Jan, don't bother yourself with trying to be more spcific than "red fruits/berries" or "black fruits/berries" or "dried fruits" as descriptions for red wine aromas. Trying to nail down desriptors more specific than these in the context of red wine is impossible. It was part of my research project at Davis, with a very highly selected and then trained panel of tasters. Plenty of folks regarded as critics would have been tossed out in the selection phase alone of the panelists we chose to train, and even after the training people couldn't consistently specify the fruit characteristics of Cabernet more specifically than that. Ie one person's raspberry was another's red cherry was another's strawberry - there was no common language more specific. As for "currants" I don't like the term and haven't a clue as to what that is, but casis or Ribena (a syrup made from the same fruit that makes Creme de Casis liquer) are quite identifiable as berry fruit (not specifically red or black) combined with a potent bell pepper herbaceousness. So noting both casis and bell pepper notes in a wine's aroma is redundant. I prefer to note a green bell pepper or general "herbaceous" note as something apart from wines' specifically fruity aroma. I think your end line "a very short description of the animal in the glass" and then the evaluation is very apt. It's more and more the way I write a TN for myself for one main reason: more detailed grocery list notes are never consistent bottle to bottle, either because of the context of the tasting (or better yet drinking), the condition of the particualr bottle (especially the actual temp at the time of tasting!) or because of your palate at that particular moment.

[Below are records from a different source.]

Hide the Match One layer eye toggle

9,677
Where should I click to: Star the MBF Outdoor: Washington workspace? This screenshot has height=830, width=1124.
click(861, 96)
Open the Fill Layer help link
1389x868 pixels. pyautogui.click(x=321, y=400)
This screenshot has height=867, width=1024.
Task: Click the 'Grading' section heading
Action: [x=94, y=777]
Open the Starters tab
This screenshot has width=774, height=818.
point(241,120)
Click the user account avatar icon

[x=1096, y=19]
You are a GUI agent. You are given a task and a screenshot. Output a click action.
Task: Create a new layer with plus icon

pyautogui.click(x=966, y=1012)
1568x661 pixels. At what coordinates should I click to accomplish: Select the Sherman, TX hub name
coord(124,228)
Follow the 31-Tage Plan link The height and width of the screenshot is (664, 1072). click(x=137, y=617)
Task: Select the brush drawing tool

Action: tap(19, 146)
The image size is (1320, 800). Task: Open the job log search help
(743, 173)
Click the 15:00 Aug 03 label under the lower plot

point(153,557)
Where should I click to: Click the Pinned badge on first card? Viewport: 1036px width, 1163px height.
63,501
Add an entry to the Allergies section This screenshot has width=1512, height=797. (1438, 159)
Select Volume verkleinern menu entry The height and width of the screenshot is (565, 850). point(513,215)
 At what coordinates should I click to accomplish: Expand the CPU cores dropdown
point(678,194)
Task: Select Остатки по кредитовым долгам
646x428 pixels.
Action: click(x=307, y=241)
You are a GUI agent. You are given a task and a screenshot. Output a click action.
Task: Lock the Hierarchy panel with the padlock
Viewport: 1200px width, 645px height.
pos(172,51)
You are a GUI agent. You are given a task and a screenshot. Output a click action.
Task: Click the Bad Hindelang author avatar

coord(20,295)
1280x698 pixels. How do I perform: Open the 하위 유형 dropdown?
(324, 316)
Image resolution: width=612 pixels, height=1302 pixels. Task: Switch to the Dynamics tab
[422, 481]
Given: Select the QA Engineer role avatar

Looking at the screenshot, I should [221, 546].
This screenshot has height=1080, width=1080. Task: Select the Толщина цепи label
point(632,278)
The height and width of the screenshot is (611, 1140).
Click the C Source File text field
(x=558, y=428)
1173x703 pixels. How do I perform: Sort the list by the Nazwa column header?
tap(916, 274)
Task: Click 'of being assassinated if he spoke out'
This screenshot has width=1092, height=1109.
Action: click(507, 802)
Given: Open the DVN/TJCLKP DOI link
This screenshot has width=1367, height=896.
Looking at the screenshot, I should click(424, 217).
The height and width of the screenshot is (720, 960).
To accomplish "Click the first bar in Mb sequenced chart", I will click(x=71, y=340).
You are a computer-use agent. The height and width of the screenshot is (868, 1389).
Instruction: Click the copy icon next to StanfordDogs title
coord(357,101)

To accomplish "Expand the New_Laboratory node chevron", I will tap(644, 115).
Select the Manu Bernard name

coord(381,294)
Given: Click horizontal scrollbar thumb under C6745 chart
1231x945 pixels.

But unless the wine suffers from pretty severe bottle variation, or has received a significant amount of ageing since your last tasting, the "animal in the glass" and the harmony of the wine, alnong with the pleasure it gives (ie the evaluation) should be quite similar.
2GrandCru said…
Lewis,

Do you think it is easier to nail down fruit descriptors in white wines than it is for reds?
Unknown said…
Hi Chaim, I think not, but I didn't research it. My best guess is that yellow stone fruits - peaches and/or apricots, white stone fruits -apples, quince, or pears, tropical fruits, pineapples, mangoes, guavas - or citrus fruits - grapefruit, oranges or lemons may be distinguishable, but more specific levels not so.